» **Task to carry out**
Please state how many lines below include the word "menu"; the reply should be the number only.
Task inputs section start
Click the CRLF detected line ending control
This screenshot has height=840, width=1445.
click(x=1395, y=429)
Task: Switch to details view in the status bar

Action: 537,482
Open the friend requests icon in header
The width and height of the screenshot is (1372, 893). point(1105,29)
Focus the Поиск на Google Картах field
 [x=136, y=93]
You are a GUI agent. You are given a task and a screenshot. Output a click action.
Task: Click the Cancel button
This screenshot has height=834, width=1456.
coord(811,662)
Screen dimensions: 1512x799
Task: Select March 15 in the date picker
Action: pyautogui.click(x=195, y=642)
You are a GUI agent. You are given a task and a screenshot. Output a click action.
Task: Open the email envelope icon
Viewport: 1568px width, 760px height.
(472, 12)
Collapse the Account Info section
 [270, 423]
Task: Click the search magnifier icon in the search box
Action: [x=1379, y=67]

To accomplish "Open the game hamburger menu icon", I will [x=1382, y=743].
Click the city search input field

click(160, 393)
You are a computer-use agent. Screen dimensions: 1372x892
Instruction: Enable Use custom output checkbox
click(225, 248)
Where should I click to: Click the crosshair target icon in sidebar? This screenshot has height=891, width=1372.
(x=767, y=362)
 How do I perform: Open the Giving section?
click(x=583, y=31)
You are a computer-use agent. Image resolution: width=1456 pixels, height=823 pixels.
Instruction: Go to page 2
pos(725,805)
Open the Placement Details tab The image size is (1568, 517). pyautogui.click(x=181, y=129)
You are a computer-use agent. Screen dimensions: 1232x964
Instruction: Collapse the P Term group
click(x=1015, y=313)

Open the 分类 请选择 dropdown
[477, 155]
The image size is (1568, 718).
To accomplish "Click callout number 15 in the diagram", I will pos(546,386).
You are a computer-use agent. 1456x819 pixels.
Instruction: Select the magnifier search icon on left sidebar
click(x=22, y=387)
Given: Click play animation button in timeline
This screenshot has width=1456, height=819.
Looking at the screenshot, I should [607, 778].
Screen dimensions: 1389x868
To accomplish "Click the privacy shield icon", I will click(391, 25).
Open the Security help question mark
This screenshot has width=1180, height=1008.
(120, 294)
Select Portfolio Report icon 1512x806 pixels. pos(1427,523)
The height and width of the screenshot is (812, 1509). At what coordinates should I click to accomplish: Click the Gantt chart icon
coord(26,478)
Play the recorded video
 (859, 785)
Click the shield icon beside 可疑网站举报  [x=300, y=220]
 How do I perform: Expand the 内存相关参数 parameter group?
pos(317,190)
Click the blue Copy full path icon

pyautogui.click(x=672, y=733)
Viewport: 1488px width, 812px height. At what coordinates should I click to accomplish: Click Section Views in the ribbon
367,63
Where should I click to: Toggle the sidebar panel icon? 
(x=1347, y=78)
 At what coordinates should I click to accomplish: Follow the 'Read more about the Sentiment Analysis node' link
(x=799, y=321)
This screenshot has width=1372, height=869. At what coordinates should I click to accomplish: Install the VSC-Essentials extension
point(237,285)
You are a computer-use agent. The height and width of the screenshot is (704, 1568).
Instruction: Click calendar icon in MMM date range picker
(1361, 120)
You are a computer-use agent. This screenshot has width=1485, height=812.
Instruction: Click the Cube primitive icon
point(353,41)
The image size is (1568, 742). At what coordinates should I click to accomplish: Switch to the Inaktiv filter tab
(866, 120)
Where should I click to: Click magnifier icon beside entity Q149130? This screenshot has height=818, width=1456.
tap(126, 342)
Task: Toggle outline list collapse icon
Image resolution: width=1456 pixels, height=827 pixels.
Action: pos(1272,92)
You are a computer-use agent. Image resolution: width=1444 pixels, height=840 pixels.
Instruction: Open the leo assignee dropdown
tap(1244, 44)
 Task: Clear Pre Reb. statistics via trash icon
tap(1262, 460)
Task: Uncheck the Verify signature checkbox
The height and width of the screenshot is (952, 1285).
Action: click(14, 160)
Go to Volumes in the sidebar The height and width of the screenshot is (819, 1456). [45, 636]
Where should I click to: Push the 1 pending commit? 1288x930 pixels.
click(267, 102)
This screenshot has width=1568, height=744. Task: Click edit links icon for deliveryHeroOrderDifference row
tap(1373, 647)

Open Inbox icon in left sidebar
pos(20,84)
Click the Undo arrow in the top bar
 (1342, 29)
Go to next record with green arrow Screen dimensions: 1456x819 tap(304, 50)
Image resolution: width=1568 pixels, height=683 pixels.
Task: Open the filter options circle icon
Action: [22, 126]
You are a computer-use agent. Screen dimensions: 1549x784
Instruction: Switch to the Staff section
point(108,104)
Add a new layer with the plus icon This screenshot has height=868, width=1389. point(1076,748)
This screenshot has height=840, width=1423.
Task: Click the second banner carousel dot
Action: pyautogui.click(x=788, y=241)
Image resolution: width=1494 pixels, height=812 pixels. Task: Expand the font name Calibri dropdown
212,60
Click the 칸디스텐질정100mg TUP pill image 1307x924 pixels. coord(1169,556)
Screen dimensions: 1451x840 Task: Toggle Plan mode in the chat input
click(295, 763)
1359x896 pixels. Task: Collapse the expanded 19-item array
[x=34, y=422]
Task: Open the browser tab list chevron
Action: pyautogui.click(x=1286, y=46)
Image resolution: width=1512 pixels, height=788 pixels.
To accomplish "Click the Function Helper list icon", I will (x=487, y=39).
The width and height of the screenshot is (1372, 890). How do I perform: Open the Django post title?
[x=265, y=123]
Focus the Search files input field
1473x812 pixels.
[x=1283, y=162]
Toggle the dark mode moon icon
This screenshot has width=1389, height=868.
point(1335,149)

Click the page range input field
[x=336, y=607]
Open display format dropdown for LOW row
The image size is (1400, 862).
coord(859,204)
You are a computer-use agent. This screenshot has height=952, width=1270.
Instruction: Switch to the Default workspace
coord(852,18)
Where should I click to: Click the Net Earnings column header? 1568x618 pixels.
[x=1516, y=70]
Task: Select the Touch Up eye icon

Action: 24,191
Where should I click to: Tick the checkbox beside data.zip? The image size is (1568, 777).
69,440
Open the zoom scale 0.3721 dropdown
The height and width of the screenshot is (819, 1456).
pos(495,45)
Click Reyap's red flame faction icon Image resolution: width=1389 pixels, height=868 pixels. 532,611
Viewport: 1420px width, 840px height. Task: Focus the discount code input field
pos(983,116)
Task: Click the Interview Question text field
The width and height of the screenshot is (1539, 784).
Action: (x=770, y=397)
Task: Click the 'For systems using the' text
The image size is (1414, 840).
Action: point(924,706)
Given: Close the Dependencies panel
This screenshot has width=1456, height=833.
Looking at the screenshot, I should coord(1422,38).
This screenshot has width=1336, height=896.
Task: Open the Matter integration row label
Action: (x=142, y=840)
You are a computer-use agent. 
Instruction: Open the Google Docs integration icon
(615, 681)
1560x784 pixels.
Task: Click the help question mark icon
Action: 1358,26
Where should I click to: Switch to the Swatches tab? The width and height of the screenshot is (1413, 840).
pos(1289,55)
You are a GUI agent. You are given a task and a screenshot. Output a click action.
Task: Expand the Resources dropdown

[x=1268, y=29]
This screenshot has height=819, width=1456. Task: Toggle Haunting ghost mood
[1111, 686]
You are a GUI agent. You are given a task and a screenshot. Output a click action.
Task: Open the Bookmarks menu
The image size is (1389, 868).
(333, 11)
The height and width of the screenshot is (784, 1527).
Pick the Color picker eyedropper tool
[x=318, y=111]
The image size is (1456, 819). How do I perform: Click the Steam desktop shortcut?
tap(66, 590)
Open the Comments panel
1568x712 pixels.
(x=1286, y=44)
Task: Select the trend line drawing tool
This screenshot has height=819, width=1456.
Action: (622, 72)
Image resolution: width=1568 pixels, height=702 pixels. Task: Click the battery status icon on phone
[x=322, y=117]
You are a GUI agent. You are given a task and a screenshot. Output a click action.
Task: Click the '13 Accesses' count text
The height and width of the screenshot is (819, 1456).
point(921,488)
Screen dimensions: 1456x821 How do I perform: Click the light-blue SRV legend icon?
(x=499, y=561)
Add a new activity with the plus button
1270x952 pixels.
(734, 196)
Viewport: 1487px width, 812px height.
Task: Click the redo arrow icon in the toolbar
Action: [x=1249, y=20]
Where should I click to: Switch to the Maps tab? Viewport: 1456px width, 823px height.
Task inputs section end
» **Finished task**
2